▶ [Exercise instructions]
All lines ahead of the one containing "Offers and Promotions (683, 1641)" are to be left out; that line and each one after it, through the end of the records below, are to be duplicated exactly.

▶ [Extracted information]

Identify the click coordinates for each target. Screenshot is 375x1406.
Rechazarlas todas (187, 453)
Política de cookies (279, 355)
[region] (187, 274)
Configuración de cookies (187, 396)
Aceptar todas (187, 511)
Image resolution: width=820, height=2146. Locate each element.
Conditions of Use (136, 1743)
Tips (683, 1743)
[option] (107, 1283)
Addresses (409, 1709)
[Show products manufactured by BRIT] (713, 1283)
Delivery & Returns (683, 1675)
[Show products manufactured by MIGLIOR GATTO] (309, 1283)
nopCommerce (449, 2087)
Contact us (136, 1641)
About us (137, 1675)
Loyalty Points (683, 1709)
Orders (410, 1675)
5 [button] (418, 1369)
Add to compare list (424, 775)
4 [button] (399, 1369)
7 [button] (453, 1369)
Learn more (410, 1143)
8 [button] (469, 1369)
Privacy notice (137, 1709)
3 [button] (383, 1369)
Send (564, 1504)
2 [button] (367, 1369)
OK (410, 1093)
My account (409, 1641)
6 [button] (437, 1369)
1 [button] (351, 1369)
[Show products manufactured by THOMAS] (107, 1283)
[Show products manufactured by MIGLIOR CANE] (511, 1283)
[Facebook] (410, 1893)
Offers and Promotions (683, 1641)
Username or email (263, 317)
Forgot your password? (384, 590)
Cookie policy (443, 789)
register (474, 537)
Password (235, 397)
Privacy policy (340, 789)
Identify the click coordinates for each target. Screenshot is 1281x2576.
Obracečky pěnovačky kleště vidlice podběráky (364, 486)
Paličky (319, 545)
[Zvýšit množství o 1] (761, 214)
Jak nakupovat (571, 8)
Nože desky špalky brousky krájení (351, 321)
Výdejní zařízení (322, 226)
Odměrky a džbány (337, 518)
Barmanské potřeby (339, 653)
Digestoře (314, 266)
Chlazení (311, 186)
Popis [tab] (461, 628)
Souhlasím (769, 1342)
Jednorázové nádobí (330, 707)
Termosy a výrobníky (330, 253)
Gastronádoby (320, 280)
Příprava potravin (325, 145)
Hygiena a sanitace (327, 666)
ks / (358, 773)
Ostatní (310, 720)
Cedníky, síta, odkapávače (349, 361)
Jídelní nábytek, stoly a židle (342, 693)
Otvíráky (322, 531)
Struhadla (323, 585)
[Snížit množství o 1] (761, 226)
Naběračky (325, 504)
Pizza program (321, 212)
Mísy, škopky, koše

▶ [Response to this task]
Offers and Promotions (683, 1641)
Username or email (263, 317)
Forgot your password? (384, 590)
Cookie policy (443, 789)
register (474, 537)
Password (235, 397)
Privacy policy (340, 789)
Identify the click coordinates for each target. Screenshot is 1281x2576.
Obracečky pěnovačky kleště vidlice podběráky (364, 486)
Paličky (319, 545)
[Zvýšit množství o 1] (761, 214)
Jak nakupovat (571, 8)
Nože desky špalky brousky krájení (351, 321)
Výdejní zařízení (322, 226)
Odměrky a džbány (337, 518)
Barmanské potřeby (339, 653)
Digestoře (314, 266)
Chlazení (311, 186)
Popis [tab] (461, 628)
Souhlasím (769, 1342)
Jednorázové nádobí (330, 707)
Termosy a výrobníky (330, 253)
Gastronádoby (320, 280)
Příprava potravin (325, 145)
Hygiena a sanitace (327, 666)
ks / (358, 773)
Ostatní (310, 720)
Cedníky, síta, odkapávače (349, 361)
Jídelní nábytek, stoly a židle (342, 693)
Otvíráky (322, 531)
Struhadla (323, 585)
[Snížit množství o 1] (761, 226)
Naběračky (325, 504)
Pizza program (321, 212)
Mísy, škopky, koše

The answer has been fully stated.